Ireland’s leader, deputy leader and opposition party leaders have paid tribute in Parliament to the late Austin Currie – civil rights leader, SDLP co-founder and Ireland’s first minister for children.
During the tributes given in Dáil Eireann yesterday (Tuesday June 21), Mr Currie was commended for his “patriotism, his courage, and his contribution” to Ireland as “an influential Irish public figure”.
Mr Currie, who died in November 2021, was also described as the “spark” for the civil rights movement in Northern Ireland, and for spearheading policies around protecting children as the Irish State’s first minister for children.
In the Dáil gallery to hear the tributes were Mr Currie’s wife Annita, his children, including his daughter, Fine Gael Senator Emer Currie, and his grandchildren.
Former Taoiseach Enda Kenny was also in the Dáil chamber.
In 1970 Mr Currie and John Hume were among a group that founded the SDLP. Mr Currie then served in the powersharing Northern Ireland Executive in 1974 as minister for housing, local government and planning.
In 1989 he was elected TD for Fine Gael in the Dublin West constituency, and served as a junior minister for children’s rights from 1994 to 1997 as part of the Rainbow coalition – a role that spanned the departments of health, education and justice.
Taoiseach Micheál Martin told the Dáil that Mr Currie “served the state with honour and integrity” as children’s minister.
“Austin Currie was a major figure among that singular generation of Northern leaders.
“He was one of a group of extraordinary individuals from ordinary backgrounds, who were forced by the degradations of the Northern state, at that time, to confront this appalling injustice.
“They recognised the power of peaceful protest and they understood that social and economic justice and progress would only be secured through the force of argument.
“Alongside Austin Currie’s intellectual capacity, he was also a man of real and significant physical courage.
“More than 30 times, his family home was attacked by Loyalists and so-called Republicans.
“And yet, with his colleagues, he persisted.
“As I said at the time of his death, and I repeat today, our country owes him a great debt for this persistence.
“Many people are alive today and raising families of their own because of this persistence, and we have peace in our country because of this persistence.”
Tánaiste Leo Varadkar told the Irish parliament that Mr Currie “showed the same courage and moral clarity in fighting for the rights of children as he showed in fighting for the rights of Catholics in Northern Ireland”.
“Appointed by John Bruton, he was the very first minister with specific responsibility for children in the history of the state.
“He was the first minister to call for the creation of a children’s ombudsman, and that was built on by the next government when that office was established in 2002.
“I believe he showed real bravery in tackling the issue of child abuse and in trying to find real solutions.

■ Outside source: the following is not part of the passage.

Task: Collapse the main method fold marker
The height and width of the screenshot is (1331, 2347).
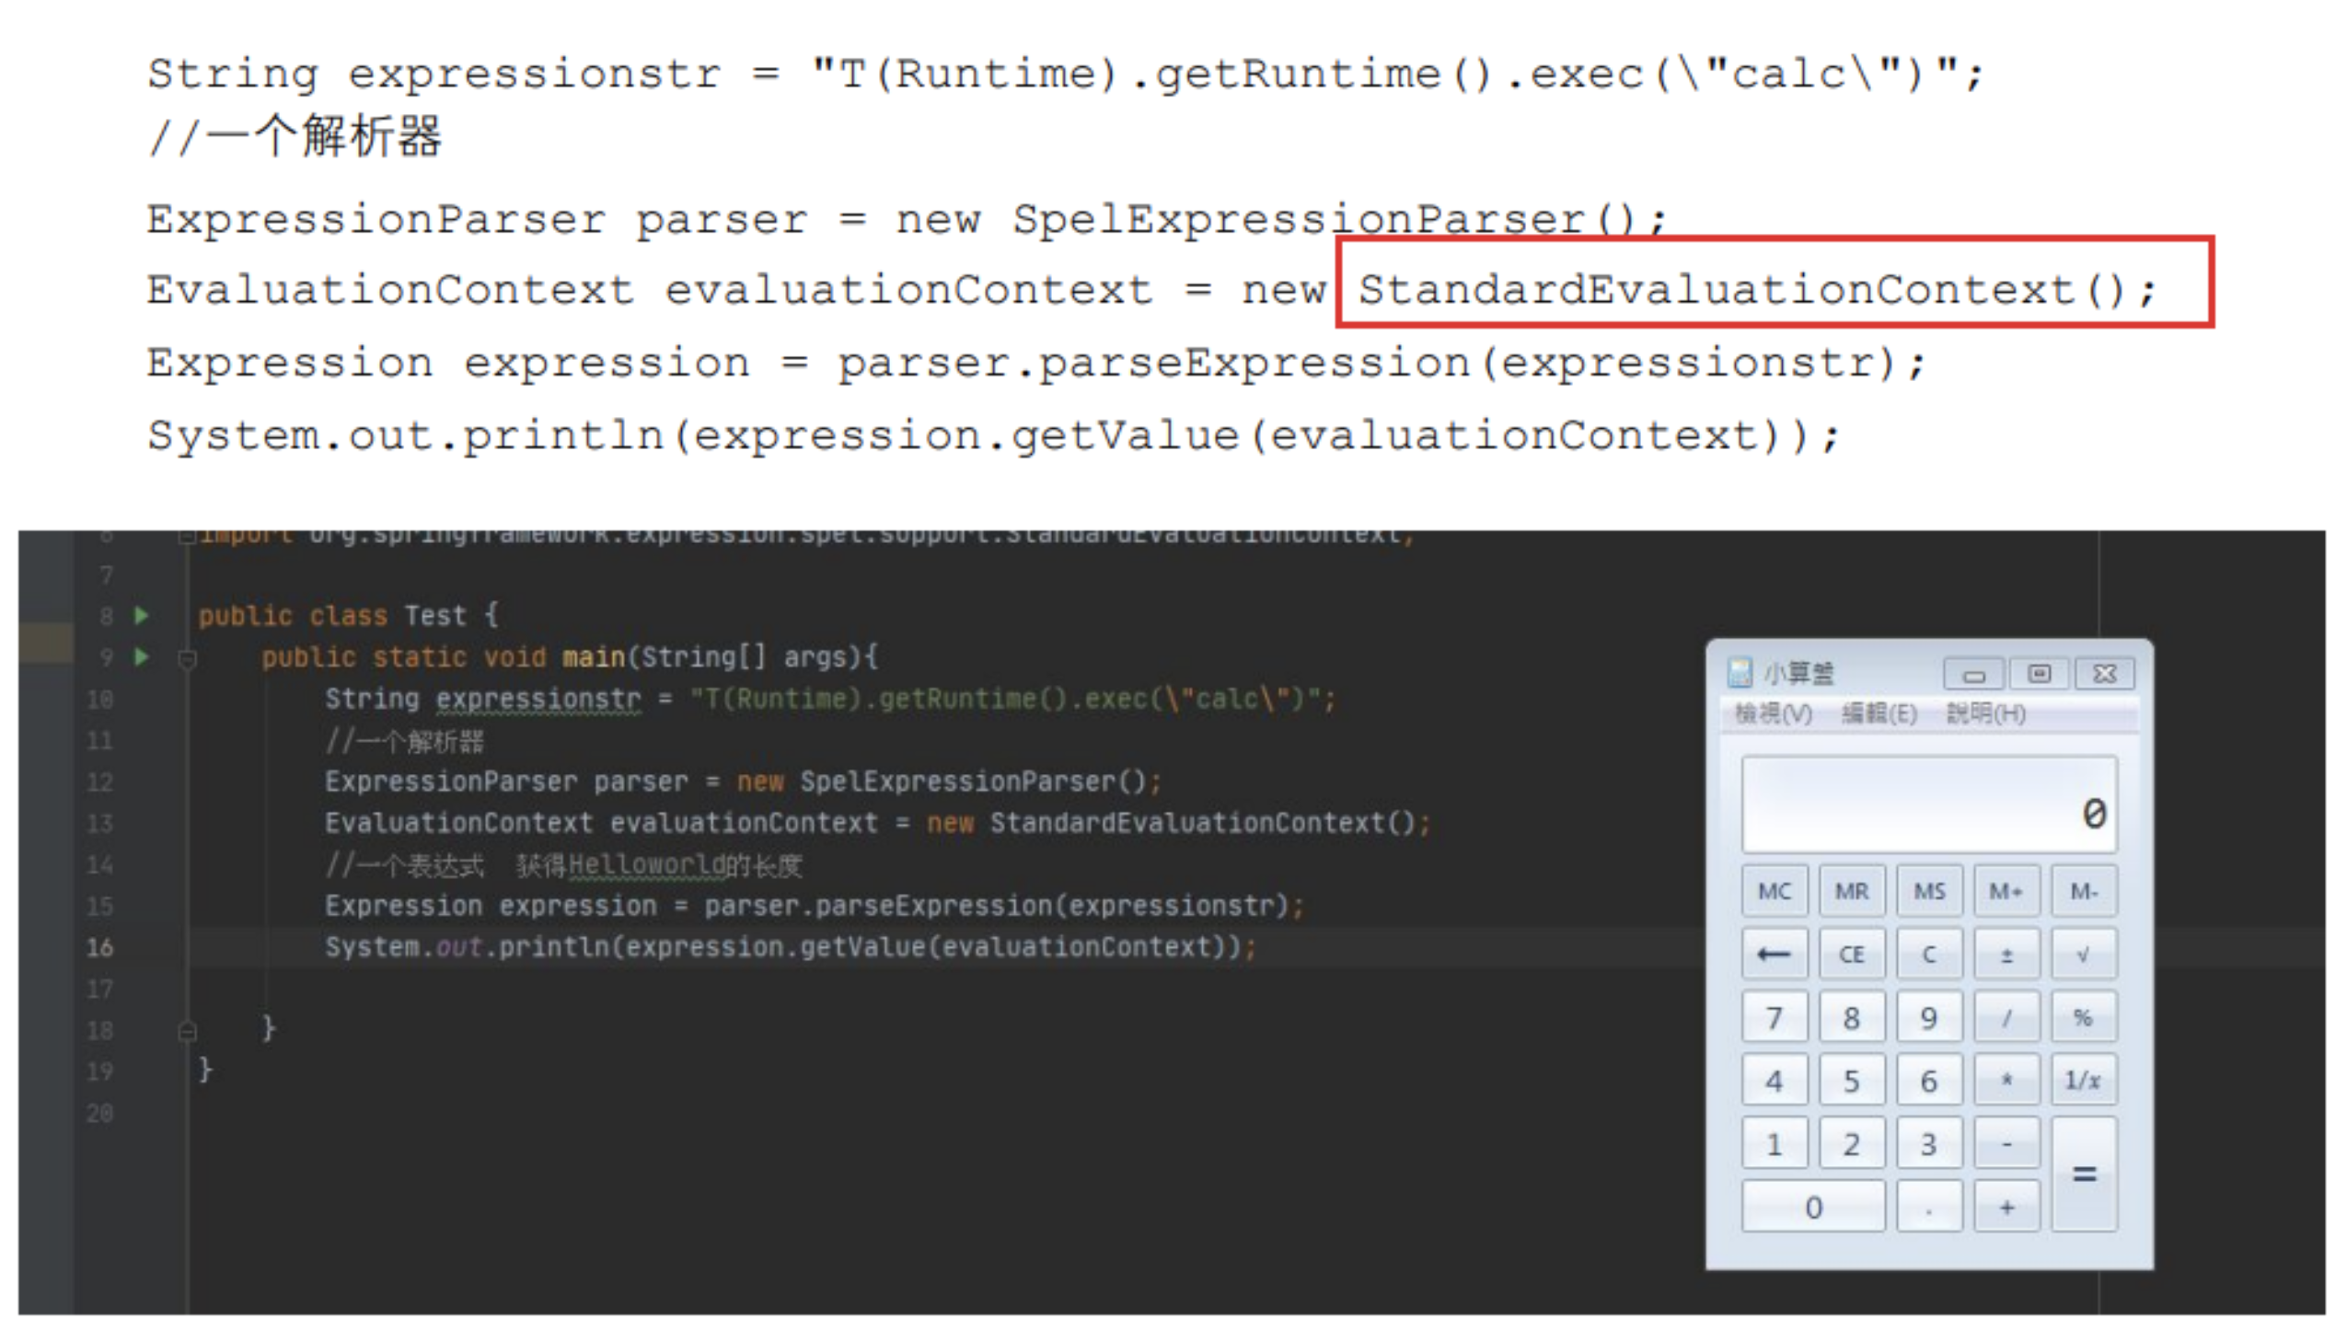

“For example, he wanted to introduce mandatory reporting of child abuse, and started a debate about how the policy might work.
“It took 20 years – but it happened and was achieved under Enda Kenny’s first government.
“He was driven by ideas, his belief in people, and thanks to his courage and determination we live in a better Ireland today.”
Minister for Children and Equality and Green Party TD Roderic O’Gorman said that “very few people will equal the positive impact in one lifetime that Austin Currie had on politics on this island”.
“As minister for equality, I have always been inspired by Austin’s lifelong dedication to achieving equal civil rights for those so profoundly discriminated against in Northern Ireland.”
Social Democrat joint leader Catherine Murphy spoke about how Mr Currie “lit a spark” for the beginning of the civil rights’ movement in Northern Ireland.
“Austin Currie is a really good example of how a seemingly small action can likely spark something that is much bigger.
“By smashing a window in a council house in Caledon estate in Co Tyrone in June 1968, and occupying that house for just a short few hours, a 28-year-old Austin Currie changed history in that it became a very tangible understanding of the discrimination against Catholics.
“He built on that momentum to lead the first non-sectarian civil rights marches in Northern Ireland, taking direct inspiration from the American civil rights movement.”
She said that he became “well known for speaking truth to power at a time when it was not only unpopular, it was dangerous”.
Sinn Féin president Mary Lou McDonald said Mr Currie was “an influential Irish public figure” and the first person to be elected to Parliament in Belfast and Dublin and to serve as a minister in both.
“Whether as a representative of the SDLP or Fine Gael, Austin was often a spirited and determined opponent of my party, and we of his politics.
“However today, as we reflect on his very considerable life and political career, we pay tribute to his service to his constituents and to his country.”
Labour leader Ivana Bacik, the Rural Independent Group’s Mattie McGrath and Government Chief Whip Jack Chambers also paid tribute to Mr Currie in the Dáil chamber.
A minute’s silence was held in the Dáil at the end of the tributes.